- _Listed records_:
.....

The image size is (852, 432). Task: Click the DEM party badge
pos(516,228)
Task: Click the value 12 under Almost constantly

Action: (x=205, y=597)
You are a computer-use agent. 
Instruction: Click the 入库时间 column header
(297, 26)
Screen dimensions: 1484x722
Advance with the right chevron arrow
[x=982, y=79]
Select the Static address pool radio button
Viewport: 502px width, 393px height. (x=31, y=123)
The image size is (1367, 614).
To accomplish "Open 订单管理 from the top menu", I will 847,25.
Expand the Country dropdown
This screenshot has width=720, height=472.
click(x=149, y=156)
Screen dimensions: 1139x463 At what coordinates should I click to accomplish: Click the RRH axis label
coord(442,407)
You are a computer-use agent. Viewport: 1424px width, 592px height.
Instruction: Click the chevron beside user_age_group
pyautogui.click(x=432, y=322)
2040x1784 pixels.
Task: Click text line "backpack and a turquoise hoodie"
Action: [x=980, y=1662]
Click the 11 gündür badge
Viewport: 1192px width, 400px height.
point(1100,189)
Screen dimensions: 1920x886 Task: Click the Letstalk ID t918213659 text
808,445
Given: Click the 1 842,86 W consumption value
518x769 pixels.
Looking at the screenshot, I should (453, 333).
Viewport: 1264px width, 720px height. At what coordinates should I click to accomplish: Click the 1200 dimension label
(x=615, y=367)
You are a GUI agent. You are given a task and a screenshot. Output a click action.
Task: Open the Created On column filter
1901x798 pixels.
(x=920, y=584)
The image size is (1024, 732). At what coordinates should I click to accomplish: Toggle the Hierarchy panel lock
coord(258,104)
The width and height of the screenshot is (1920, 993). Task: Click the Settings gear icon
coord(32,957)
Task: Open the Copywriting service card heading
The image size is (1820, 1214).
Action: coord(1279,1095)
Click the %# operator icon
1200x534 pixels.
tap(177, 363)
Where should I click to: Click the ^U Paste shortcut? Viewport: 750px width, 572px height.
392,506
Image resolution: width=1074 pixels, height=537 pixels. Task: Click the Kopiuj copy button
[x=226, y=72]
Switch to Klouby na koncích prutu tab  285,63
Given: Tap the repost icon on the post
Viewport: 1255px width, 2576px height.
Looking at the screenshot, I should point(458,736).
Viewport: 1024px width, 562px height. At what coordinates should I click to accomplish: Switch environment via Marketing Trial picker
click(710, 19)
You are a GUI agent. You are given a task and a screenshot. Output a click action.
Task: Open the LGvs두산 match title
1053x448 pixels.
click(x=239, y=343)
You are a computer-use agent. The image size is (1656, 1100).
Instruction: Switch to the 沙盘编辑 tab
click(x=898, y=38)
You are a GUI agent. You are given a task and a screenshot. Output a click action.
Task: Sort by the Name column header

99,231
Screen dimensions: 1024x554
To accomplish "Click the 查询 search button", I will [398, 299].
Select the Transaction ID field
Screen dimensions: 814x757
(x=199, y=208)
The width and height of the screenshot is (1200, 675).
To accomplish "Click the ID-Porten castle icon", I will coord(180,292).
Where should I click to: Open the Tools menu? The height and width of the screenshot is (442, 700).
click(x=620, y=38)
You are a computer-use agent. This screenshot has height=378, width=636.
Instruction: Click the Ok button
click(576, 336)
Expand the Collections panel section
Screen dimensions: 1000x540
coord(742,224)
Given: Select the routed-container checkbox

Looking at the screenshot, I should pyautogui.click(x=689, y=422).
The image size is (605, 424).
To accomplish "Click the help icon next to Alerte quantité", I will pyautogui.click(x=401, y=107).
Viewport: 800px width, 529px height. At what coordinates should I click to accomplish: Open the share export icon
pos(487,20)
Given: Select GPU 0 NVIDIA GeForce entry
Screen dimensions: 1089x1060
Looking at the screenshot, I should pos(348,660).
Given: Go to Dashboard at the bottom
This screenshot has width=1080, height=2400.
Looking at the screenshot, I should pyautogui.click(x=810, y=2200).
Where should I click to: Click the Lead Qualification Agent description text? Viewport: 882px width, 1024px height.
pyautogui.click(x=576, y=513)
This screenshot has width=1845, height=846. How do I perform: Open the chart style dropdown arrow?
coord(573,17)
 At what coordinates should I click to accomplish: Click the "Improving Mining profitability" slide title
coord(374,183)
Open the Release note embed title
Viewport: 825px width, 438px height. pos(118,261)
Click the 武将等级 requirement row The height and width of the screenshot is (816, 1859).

.....

- _Task objective_: Once you have counted the lines above that contain "computer", give that number alone.

- _Response_: 4